Now, what is $\sum\limits_{g \in G} |X^g|$? - we pick $g$ one at a time, look at how many $x$ is connected with it, finally add up those numbers.

This is the same as counting the number of edges in the graph.

So what is another way to count the number of edges in the graph? - we can also pick $x$ one at a time, look at how many $g$ is connected with it, finally add up those numbers. And notice that for a given $x$, the number of $g$ connected with it is just the size of the stabilizer: $|G_x|$.

Hence, we can see that $\sum\limits_{g \in G} |X^g| = \sum\limits_{x \in X} |G_x|$.

Combine what we have, now it is obvious why Burnside’s lemma is true: the number of orbits is just the sum of $\dfrac{1}{|\mathcal{O}_x|}$ over all $x$, which is $\dfrac{1}{|G|}\sum\limits_{x \in X} |G^x|$ (by Orbit-Stabilizer theorem), which is $\dfrac{1}{|G|}\sum\limits_{g \in G} |X^g|$.

Epilogue

The first remark is that the above is not a rigorous proof, since we assumed $G$ and $X$ to be finite for the sake of intuitive explanation.

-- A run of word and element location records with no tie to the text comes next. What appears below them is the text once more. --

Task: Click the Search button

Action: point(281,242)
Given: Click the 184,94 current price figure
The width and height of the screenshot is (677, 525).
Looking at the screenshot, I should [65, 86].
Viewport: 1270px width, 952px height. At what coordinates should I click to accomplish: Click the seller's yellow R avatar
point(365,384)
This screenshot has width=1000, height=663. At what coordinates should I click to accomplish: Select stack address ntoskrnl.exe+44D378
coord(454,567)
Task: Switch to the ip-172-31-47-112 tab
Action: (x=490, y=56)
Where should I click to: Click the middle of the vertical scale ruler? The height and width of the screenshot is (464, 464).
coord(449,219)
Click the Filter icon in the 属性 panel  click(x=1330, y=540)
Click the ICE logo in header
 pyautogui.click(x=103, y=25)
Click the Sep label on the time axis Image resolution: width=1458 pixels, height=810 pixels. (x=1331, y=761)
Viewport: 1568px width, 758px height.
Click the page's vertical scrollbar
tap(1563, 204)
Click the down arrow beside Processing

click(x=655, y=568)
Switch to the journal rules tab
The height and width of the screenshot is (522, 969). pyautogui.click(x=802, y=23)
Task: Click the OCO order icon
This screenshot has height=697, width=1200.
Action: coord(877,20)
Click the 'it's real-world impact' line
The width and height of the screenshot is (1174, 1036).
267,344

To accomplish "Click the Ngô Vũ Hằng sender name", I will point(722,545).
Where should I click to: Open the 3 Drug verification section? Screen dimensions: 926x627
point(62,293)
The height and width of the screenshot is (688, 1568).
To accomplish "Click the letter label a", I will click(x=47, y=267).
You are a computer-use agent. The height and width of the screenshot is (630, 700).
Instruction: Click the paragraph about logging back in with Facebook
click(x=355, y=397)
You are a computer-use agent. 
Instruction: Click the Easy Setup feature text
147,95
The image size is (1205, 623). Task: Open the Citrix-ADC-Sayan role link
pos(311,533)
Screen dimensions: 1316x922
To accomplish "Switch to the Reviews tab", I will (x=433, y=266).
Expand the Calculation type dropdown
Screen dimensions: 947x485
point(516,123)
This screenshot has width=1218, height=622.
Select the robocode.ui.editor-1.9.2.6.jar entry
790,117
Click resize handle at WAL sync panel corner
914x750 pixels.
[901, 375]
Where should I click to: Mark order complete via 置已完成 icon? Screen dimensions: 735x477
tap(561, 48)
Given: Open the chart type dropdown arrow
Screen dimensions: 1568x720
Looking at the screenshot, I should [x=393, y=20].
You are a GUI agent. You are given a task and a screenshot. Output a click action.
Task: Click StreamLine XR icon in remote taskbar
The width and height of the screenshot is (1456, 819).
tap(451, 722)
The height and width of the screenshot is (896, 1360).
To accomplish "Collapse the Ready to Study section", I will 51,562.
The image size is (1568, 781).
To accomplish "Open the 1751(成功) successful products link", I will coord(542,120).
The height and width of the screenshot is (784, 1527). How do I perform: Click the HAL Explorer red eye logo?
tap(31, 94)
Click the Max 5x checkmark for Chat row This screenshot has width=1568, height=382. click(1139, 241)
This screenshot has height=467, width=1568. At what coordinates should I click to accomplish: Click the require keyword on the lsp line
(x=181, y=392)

The second remark: After I figured out the proof by myself, I went to google if there are any intuitive explanation online. Seems that none of the articles/discussions I found (the first-few-ish search results) provide a explanation with intuitive AND ELEMENTARY flavour. Although some people did give explanation with “higer level” math, such as Tao1.